Where in the data below does the word "TETRA" appear? Copy each line that holds it.

> [Stored records]
☆ ☆ ☆

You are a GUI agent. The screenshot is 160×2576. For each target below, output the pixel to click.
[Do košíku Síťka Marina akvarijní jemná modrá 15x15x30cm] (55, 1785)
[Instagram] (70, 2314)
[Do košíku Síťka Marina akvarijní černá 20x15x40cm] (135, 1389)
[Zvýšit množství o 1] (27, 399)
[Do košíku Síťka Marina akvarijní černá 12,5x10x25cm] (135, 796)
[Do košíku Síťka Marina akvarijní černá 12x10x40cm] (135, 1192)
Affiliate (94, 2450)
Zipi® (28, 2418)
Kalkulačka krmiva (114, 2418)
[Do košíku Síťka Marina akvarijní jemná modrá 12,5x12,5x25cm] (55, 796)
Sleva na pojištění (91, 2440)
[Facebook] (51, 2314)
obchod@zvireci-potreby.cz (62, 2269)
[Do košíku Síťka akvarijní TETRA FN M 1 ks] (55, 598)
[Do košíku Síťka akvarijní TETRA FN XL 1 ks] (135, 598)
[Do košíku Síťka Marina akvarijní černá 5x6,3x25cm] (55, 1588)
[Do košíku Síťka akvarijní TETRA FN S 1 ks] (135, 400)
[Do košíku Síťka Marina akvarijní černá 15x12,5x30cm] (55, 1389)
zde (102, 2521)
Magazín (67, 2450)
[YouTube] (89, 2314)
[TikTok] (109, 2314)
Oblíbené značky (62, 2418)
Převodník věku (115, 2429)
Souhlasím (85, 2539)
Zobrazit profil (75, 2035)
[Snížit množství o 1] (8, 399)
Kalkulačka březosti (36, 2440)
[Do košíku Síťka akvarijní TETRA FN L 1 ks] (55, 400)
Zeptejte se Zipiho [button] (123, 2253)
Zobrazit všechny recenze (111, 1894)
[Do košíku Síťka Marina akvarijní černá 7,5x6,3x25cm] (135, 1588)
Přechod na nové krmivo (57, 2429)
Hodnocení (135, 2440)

☆ ☆ ☆

> [ANSWER TO THE EXERCISE]
[Do košíku Síťka akvarijní TETRA FN M 1 ks] (55, 598)
[Do košíku Síťka akvarijní TETRA FN XL 1 ks] (135, 598)
[Do košíku Síťka akvarijní TETRA FN S 1 ks] (135, 400)
[Do košíku Síťka akvarijní TETRA FN L 1 ks] (55, 400)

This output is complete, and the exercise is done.